The New York Times
By TODD S. PURDUM (NYT) 973 words
HONOLULU, Nov. 6 — It juts into the ocean at the eastern end of Waikiki Beach like some ghostly barge, its concrete arches crumbling, its curving windows broken, its 100-meter saltwater swimming pool stagnant and its 2,500 bleacher seats empty and forlorn. For 20 years, the War Memorial Natatorium has been a shuttered scar on this famous stretch of shoreline, a victim of municipal neglect and political deadlock.
But once it was the pride of Waikiki, and its dedication on Aug. 24, 1927, the 37th birthday of Duke Kahanamoku, the legendary local surfer and swimmer, was a gala evening. While the memorial’s official purpose was to honor the 101 Hawaiians who lost their lives in World War I, it stood as an equal tribute to the exploits of the beloved Duke, who won two gold medals at the 1912 Olympics and was credited with helping to revive surfing, the ancient sport of Hawaiian kings.
Now an effort to restore the old pool to some version of its glory days, when it rang with cheers for champions like Buster Crabbe and Johnny Weismuller (who set a record of 58 seconds for the 100-meter freestyle on opening day), has run into opposition. The fight has pitted local beachgoers against Honolulu’s mayor and civic boosters eager to restore Waikiki’s luster, and put environmentalists at odds with preservationists in the latest example of Hawaii’s perpetual effort to balance the pleasures of paradise with the economic realities of a tourist economy.
“I quite frankly am ashamed that we have this rotting hulk of a war memorial right in the heart of our beautiful waterfront,” said Honolulu’s mayor, Jeremy Harris, who has led the $11.5 million effort to restore the pool and the graceful colonnade that fronts it. “It’s on both the national and state historic registers, and as such, from a legal standpoint, it can’t be torn down. And from a moral standpoint, you shouldn’t tear it down, either.”

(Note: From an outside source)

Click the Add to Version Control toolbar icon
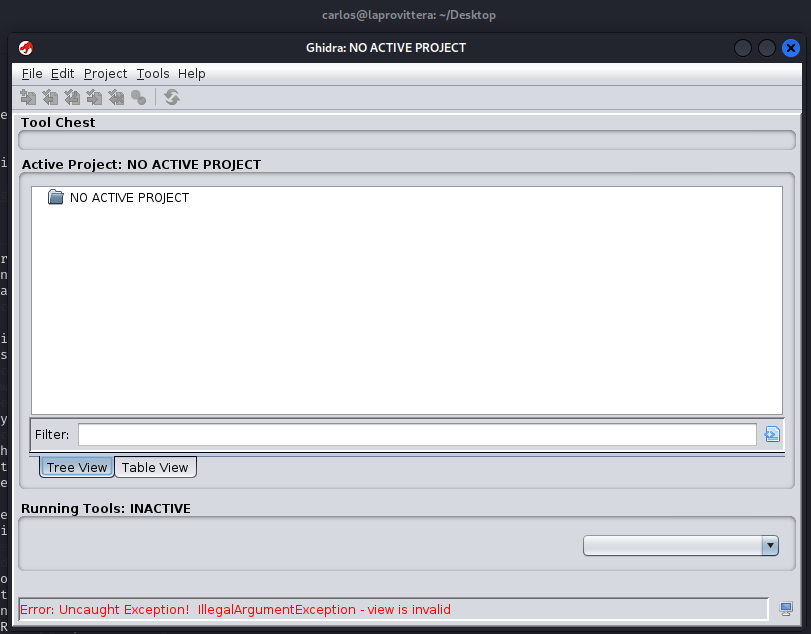 pos(28,97)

But a poll by The Honolulu Star-Bulletin last winter found that Oahu residents opposed restoring the pool two to one, and Mr. Harris’s plans have been at least partly blocked by a grass-roots group of residents, known as the Kaimana Beach Coalition, who fear that the restoration plan would not insure the quality of the water in the pool and would despoil Sans Souci Beach, a quiet strip of sand just to the east, under the shadow of Diamond Head. For years, Sans Souci has been a peaceful refuge from the tourist crush of Waikiki, and it still retains the lazy feel that in territorial days drew Robert Louis Stevenson to a genteel hotel on the site.
“I really care about that beach,” said Rick Bernstein, 54, a yoga teacher who leads the coalition and has lived here for 34 years. He wants the pool torn down to make way for a new 400-foot beach with only the memorial archway restored. “That beach is like a lung for the people of Honolulu. All kinds of people come and gather at all different times of day and night.”

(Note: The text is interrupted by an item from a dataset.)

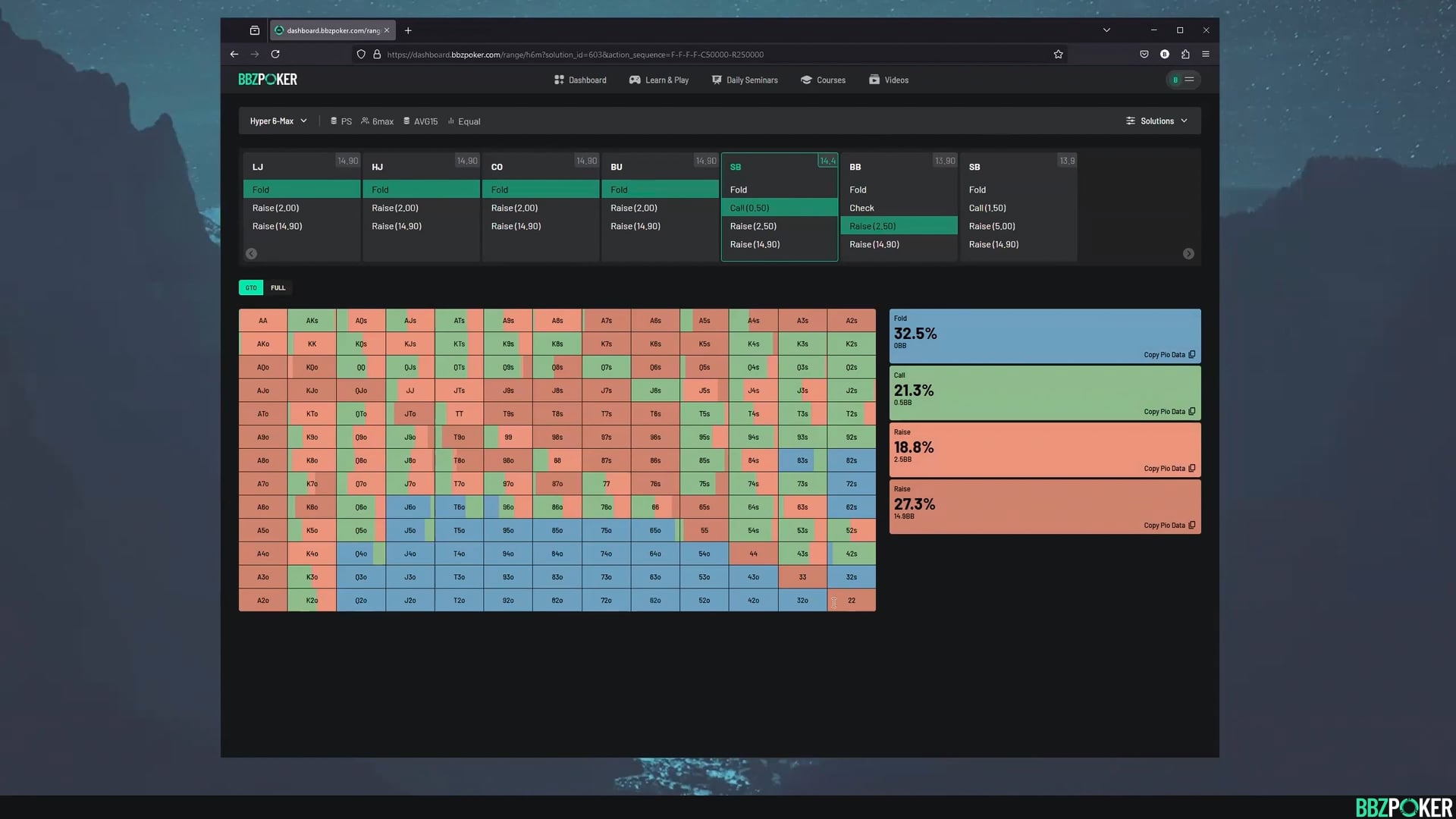Click the BBZPoker logo
The width and height of the screenshot is (1456, 819).
coord(268,80)
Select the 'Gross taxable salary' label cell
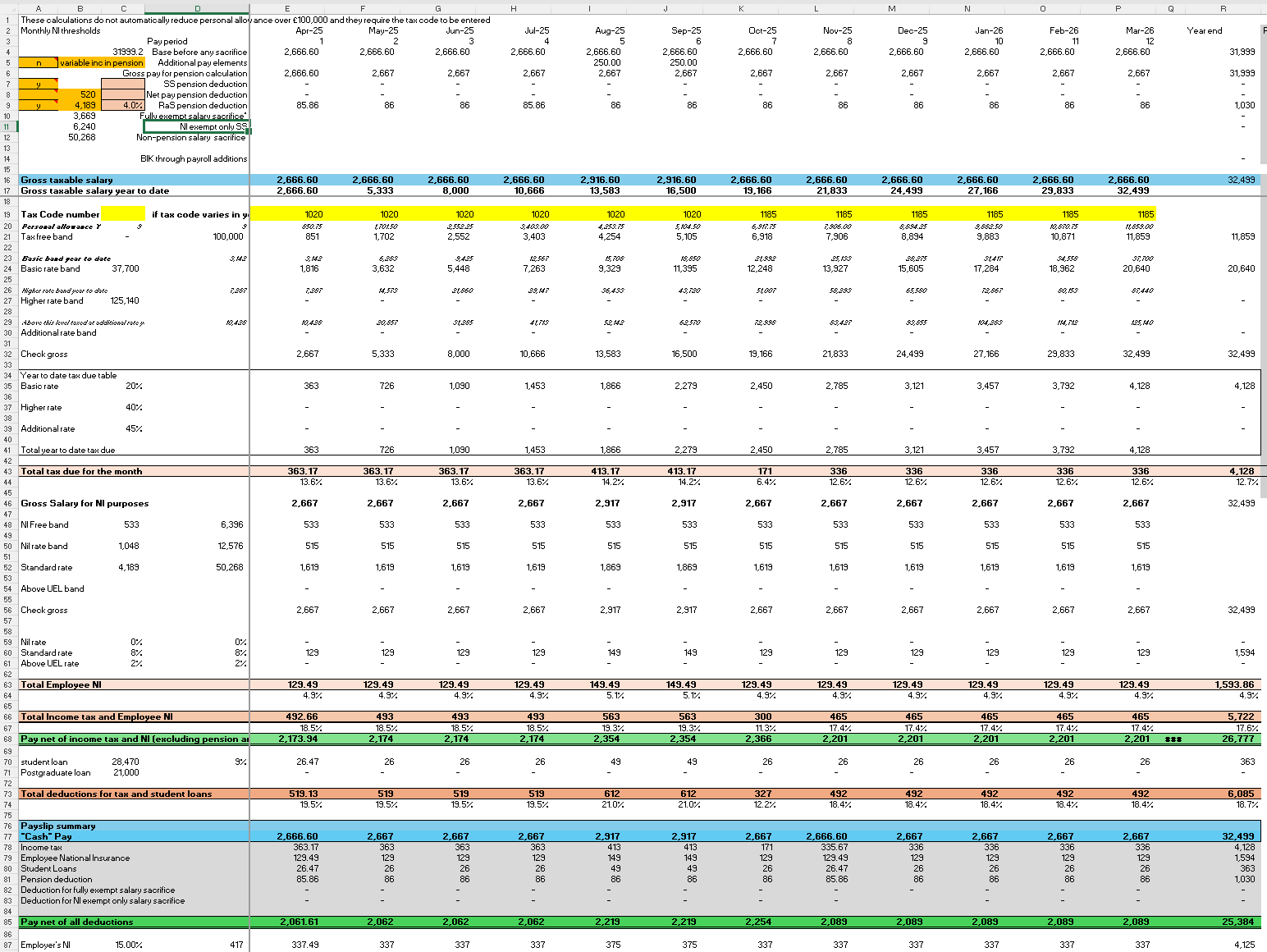 67,180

Last spring, the opponents of restoration won one round when a Circuit Court judge ruled that any new pool would have to comply with clarity and water quality standards for freshwater pools. City officials say compliance is impossible. But this summer, another judge refused to block the city from beginning restoration of the bleachers, changing rooms and archways on the land side while the State Health Department draws up new regulations specifying standards for saltwater pools. Now, rusted steel rods and crumbling concrete are being replaced, and a new head will be cast for a majestic bald eagle on the facade.
City officials do not dispute that the original pool was an engineering disaster almost from the start. A deep, uneven sand bottom (to accommodate diving towers) hindered the flow of coastal current, and four 24-inch openings on each side proved hopelessly inadequate for re-circulating ocean water to keep the pool clean. It was finally closed as a health hazard in 1979. But officials say their new plan, together with a pair of groins to be built out into the ocean to trap passing drift, means the water quality in the new pool will be the same as in the ocean.

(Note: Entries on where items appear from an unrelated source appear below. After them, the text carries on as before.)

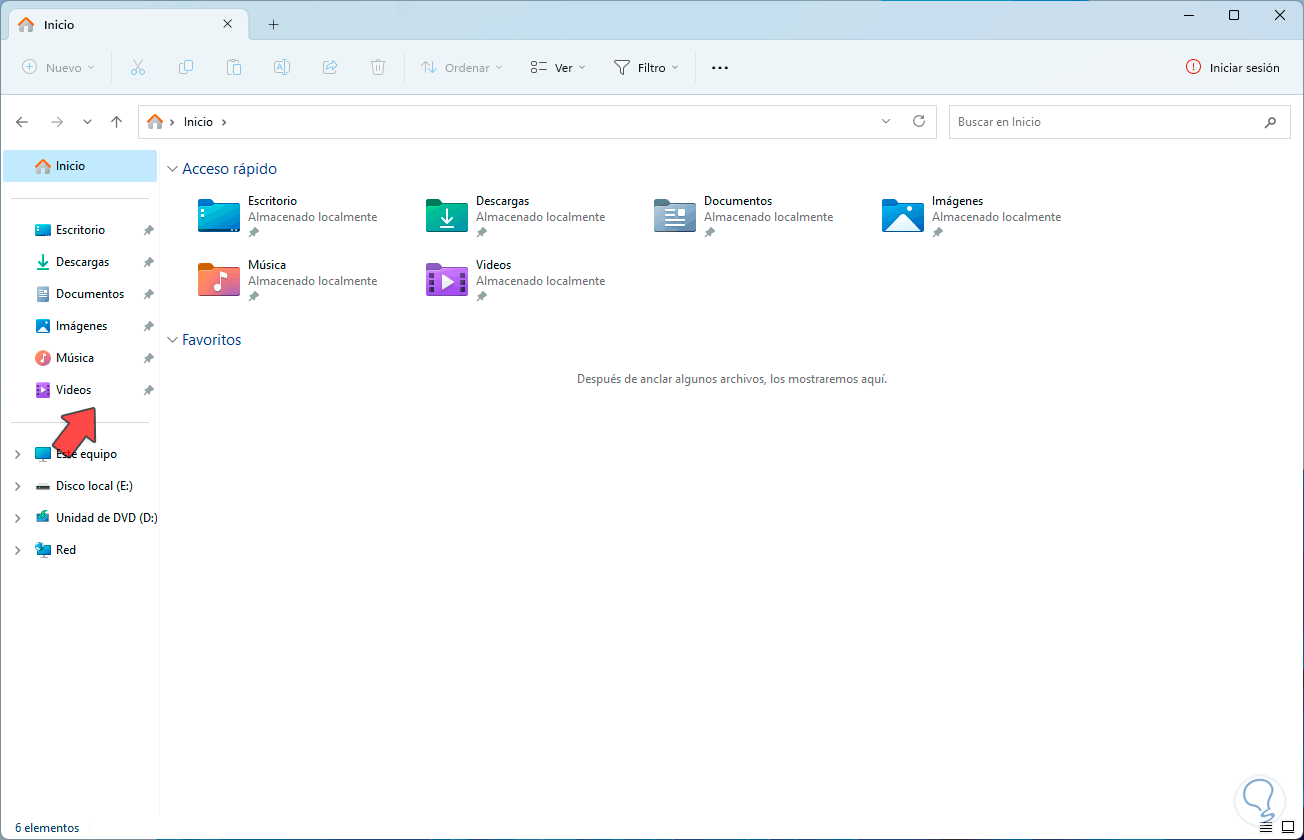The width and height of the screenshot is (1304, 840).
Task: Unpin Videos from quick access
Action: coord(148,389)
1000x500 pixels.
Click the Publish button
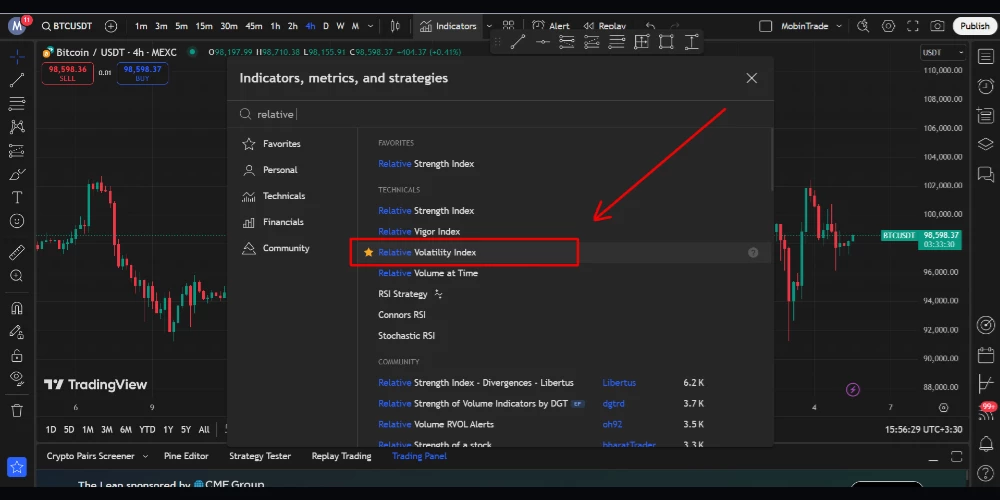(974, 26)
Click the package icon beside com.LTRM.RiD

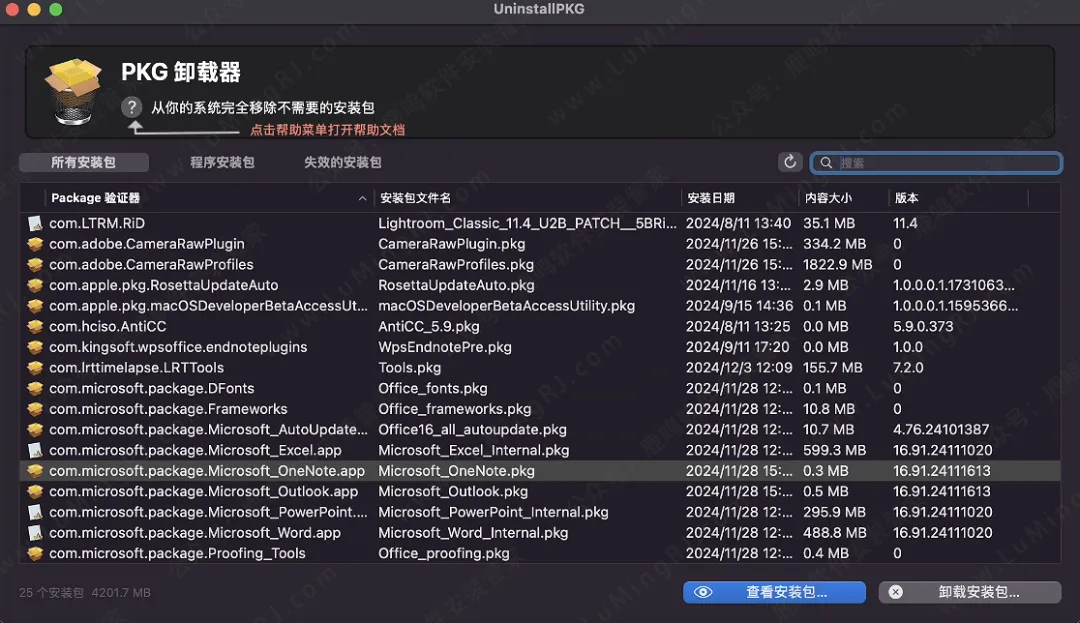pyautogui.click(x=36, y=223)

But opponents say they know of no other public saltwater swimming pools in the United States, and state health officials have warned that it may be impossible to guarantee adequate water clarity for lifeguards to see swimmers on the bottom. Opponents also fear that the new groins would change the flow of current to Sans Souci Beach, making the water there stagnant, though city officials sharply dispute that.
Already, the issue has prompted political infighting. In the face of opposition from the City Council, Mayor Harris said he dropped any plan of using the pool for nighttime water ballets or hula shows to help finance the estimated $300,000 annual maintenance costs. Mr. Harris’s predecessor as mayor, Frank Fasi, who opposes restoring the pool, has threatened to run against him next year.
“If there was a swimming pool that was an enclosed, chlorinated swimming pool, it would be a little redundant,” said Jim Bickerton, a lawyer for the pool opponents who are about to file an appeal with the State Supreme Court to try to block further construction until the city can show it can meet government requirements for operating a pool. “But if that’s what the community felt would be good, we don’t have any problem with that.”
But, Mr. Bickerton added, “doing it a way that’s either going to be over-commercialized or waste the ocean frontage because it’s going to be a white elephant that can never open doesn’t make sense.”